BSN, which has its North American headquarters in SouthPark., also knits special medical compression stockings in Rutherford College about 70 miles west of Charlotte. The stockings are designed to prevent dangerous blood clots from forming in the legs of bed-ridden patients and passengers on long flights.
When the German-based company decided to close an Ohio plant and consolidate operations in 1993, its most high-tech facility was in North Carolina, said Mark Pencola, the plant's manager. The company decided to build a new plant in Western North Carolina where textile mills were abundant, he said.
Fifteen years later, most of the mills are closed, but BSN's operation is still thriving because of its specialized medical products.
The company plans to stay and grow in the area, said Shaun Fry, general manager of its North American operations. The reasons aren't complicated, he said: “It's a nice place to live. It's got an airline hub, banking center and nice weather.”
Holladay said regions typically want to be known as homes to certain specialized disciplines or industries. But he said the categories, such as life sciences, are often too general. Charlotte's manufacturing past, however, makes it a natural terrarium for development of those companies, he said.
Using the grant money, researchers with Central Piedmont Community College are conducting the research for the chamber. It'll take almost a year to complete the tally. And the chamber's initial list of more than 500 will likely be reduced to a smaller group once each company is investigated.
One of the challenges will be deciding the criteria for defining the cluster, because there are pure biotech companies and others that use life science-based technologies in their manufacturing process, Crumbley said. The initial list also includes high-level support businesses, such as law firms and venture capital firms that focus on the biotech industry.
Bradley Arant Rose and White LLP, an Alabama-based law firm, is on the chamber's list. It has watched Charlotte's bio-tech sector grow quietly over the years.

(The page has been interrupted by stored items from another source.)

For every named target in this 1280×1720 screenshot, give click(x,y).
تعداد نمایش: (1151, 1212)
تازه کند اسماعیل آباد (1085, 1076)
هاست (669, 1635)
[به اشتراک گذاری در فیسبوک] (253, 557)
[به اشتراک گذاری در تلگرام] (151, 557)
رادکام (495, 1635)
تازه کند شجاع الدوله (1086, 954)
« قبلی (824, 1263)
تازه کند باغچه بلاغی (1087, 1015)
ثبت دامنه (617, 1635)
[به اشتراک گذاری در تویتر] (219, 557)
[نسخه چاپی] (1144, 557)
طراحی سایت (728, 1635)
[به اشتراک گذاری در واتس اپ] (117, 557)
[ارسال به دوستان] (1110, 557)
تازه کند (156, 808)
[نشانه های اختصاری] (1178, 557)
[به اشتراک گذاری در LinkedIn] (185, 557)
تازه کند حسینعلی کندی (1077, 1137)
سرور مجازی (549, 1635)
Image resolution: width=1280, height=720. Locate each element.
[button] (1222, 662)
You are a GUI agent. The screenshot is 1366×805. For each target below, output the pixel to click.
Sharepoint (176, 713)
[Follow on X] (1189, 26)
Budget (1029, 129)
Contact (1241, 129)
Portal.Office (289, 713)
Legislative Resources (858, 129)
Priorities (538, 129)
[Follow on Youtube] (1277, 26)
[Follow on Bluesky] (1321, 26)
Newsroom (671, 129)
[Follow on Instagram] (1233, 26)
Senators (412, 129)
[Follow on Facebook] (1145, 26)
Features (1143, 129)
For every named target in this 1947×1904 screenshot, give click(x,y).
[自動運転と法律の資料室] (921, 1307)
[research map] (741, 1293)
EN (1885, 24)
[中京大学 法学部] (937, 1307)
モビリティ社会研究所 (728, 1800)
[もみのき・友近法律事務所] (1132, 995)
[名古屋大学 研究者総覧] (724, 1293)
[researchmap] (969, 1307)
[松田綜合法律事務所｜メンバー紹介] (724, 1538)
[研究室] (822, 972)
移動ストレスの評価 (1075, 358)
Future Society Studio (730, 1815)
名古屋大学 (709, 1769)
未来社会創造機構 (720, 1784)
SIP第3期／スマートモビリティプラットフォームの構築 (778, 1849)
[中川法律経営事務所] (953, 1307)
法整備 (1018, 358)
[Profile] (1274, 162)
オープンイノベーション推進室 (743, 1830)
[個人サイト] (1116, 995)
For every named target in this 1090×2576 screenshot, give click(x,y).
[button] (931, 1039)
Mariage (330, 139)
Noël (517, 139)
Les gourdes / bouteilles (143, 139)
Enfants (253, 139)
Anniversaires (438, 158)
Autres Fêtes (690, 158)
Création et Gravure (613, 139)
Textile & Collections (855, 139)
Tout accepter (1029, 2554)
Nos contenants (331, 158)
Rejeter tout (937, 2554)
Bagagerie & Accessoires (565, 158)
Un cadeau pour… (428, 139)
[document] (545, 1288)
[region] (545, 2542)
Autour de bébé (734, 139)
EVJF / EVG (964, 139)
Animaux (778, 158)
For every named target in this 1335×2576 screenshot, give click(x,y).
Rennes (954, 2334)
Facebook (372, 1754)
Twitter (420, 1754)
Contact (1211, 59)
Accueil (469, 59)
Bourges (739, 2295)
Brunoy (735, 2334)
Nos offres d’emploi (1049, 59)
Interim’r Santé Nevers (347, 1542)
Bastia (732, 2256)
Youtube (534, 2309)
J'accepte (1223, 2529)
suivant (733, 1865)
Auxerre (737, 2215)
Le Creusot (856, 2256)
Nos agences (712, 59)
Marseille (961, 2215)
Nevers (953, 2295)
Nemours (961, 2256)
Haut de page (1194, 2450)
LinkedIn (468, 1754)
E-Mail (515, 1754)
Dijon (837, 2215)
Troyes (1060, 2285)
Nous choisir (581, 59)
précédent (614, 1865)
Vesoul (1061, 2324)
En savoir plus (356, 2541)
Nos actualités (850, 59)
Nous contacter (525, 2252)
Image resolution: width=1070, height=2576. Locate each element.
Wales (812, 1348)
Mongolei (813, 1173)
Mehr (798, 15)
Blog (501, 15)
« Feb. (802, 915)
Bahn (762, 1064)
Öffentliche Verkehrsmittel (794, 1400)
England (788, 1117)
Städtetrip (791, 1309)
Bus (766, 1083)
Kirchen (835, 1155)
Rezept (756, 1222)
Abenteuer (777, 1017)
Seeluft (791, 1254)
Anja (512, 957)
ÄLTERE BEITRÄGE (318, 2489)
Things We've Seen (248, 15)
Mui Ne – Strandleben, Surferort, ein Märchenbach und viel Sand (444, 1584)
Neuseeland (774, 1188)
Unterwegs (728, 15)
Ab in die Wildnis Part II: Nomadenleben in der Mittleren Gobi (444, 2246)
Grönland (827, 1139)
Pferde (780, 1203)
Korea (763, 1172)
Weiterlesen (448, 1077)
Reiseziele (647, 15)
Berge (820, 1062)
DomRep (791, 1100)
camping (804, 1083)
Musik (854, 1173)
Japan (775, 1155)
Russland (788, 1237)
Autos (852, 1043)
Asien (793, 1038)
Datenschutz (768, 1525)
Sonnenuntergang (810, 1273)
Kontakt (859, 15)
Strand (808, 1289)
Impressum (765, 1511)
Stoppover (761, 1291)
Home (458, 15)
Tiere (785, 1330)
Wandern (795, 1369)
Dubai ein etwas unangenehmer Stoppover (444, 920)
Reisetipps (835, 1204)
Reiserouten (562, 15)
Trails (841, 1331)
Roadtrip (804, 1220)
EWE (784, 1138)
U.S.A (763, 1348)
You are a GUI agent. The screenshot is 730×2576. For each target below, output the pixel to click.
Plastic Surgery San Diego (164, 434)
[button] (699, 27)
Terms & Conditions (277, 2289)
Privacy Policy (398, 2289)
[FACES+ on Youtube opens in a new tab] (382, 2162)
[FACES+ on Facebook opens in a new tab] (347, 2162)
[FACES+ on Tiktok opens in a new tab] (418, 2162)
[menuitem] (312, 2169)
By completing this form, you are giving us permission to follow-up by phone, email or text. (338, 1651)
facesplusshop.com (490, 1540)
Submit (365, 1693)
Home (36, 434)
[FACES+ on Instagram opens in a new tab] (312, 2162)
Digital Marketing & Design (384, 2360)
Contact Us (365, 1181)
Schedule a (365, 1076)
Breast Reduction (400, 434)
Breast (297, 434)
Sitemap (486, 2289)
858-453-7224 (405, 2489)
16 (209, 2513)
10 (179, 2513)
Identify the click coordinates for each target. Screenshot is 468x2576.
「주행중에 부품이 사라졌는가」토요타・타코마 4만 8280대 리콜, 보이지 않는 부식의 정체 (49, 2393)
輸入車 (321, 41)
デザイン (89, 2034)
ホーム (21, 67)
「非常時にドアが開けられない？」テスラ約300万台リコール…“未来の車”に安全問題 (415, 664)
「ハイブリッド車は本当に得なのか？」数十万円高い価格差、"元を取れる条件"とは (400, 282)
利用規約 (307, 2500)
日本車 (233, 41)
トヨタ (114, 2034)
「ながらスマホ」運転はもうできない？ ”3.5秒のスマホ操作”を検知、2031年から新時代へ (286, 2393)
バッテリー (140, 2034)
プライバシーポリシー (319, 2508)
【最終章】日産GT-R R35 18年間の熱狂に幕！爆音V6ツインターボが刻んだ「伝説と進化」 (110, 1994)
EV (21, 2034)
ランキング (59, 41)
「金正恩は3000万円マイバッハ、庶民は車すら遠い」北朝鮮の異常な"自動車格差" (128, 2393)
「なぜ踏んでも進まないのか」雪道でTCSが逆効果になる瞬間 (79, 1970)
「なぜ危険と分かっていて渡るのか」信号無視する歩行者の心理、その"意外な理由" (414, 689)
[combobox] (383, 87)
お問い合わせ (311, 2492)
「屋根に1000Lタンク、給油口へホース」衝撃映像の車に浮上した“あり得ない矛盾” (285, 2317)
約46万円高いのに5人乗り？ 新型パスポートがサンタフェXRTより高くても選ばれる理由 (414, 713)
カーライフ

The firm started building a life sciences law practice here about four years ago after watching its large pharmaceutical clients invest in several Charlotte biotech companies, said Kim Martin, a managing partner with the law firm. “We see lots of potential for growth.”
Scott Ludwig, a senior partner and co-chair of the firm's Life Sciences Practice Group, said the state is like others in trying to capitalize on a bio-business revolution. Charlotte's “high density” of home-grown operations gives it an edge, he said.